10-27-2010, 02:12 PM
I will try a starter. Thanks. Is it safe to use the current must or should I mix up fresh honey and water (with no yeast)?

I am stirring it with a whisk. I figure that is the best hand powered aerating tool available. I makes lots of bubbles and does not splash too much.

Your's is sounding delicious. I bet it will taste amazing.

Chevette Girl
10-27-2010, 02:29 PM
Yes, do use your must, the whole point of the starter is to get your yeast acclimatized to the must they're going to end up in...

When you aerate, do try to splash it around as much as possible, it increases the oxygen exposure. I suspect the bubbles you're seeing are more carbon dioxide coming out than air entrainment.

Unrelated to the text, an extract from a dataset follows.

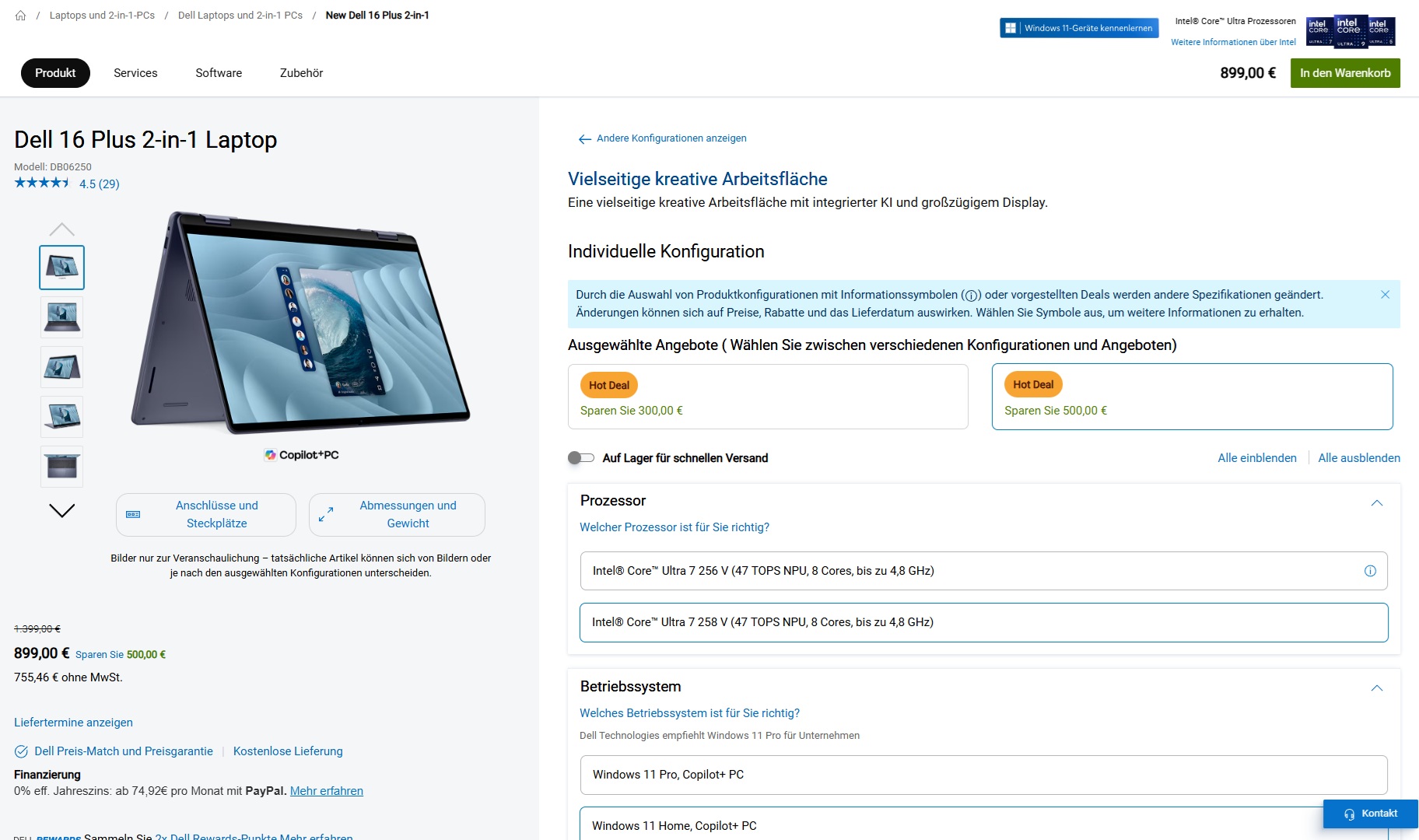
Task: Open the Zubehör tab
Action: (x=301, y=73)
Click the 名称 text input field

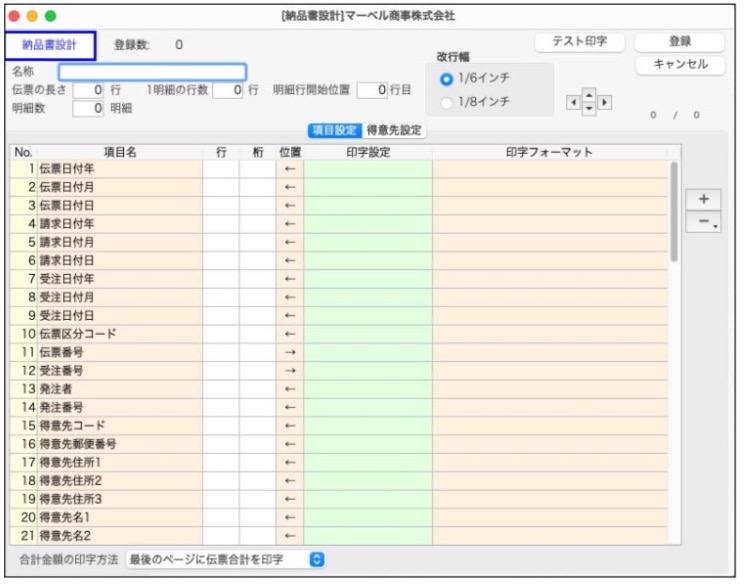(152, 72)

Ok then, sounds like you're on the right track... (like I'm an authority on show meads :P )

10-27-2010, 09:07 PM
OK. I just checked the gravity in preperation for adding a starter. I stirred the crap out of the must to get rid of as much of the bubbles as I could. Loaded a sample into the Hydrometer beaker. It now reads 1.094 so it is going down. Yay. I then sampled some and it actually tastes quite good. Very yeasty, a hint of alcohol and sweet. Looks like my batch just took a bit longer to start since I did not use a starter. Should I still make a starter you think?

10-27-2010, 10:23 PM
If you can effectively aerate your batch, I see no reason for a starter at this point. A starter is nice when you want to grow a lot of yeast in a media that differs from your main fermentable batch, i.e. heavily aerated and probably at a different temperature. If the yeast are going now in your batch and you can get air in there to help, just keep going. If it's hard to aerate, pulling some must out into a smaller container and using that as your yeast-growing-jug would help.

10-28-2010, 04:11 PM
Now you know why meads got the reputation for taking months to ferment. The yeast are starving - that's a big reason why it is going slow. This is one reason show meads aren't easy to make, and D47 would not be my first choice for making one.

The "Oskaar in a Nutshell" thread has some good tips on show meads.

You may want to make yourself a big fat starter.

Hey Medsen, I have to ask. You said here that D47 would not be your first choice, but reading through some posts over in the Natural Mead Making forum, I found a post where you did recommend D47 to a newbie that wanted to make a show mead?


Is the difference is that you have had some experience with D47 since that other post or what?

Medsen Fey
10-28-2010, 05:26 PM
In that particular post, the choice was between D47 and EC-1118 for someone not wanting a real high ABV. In that case D47 looks better to me. But it wouldn't be my first choice. If I used D47, I'd pitch a large biomass.

10-29-2010, 10:58 AM
Oh, I guess I misread that part. I see now. Well, luckily, it does seem like my batch is now fermenting nicely, though there was a huge lag time. If I ever try a show mead again, I will be sure to use a starter.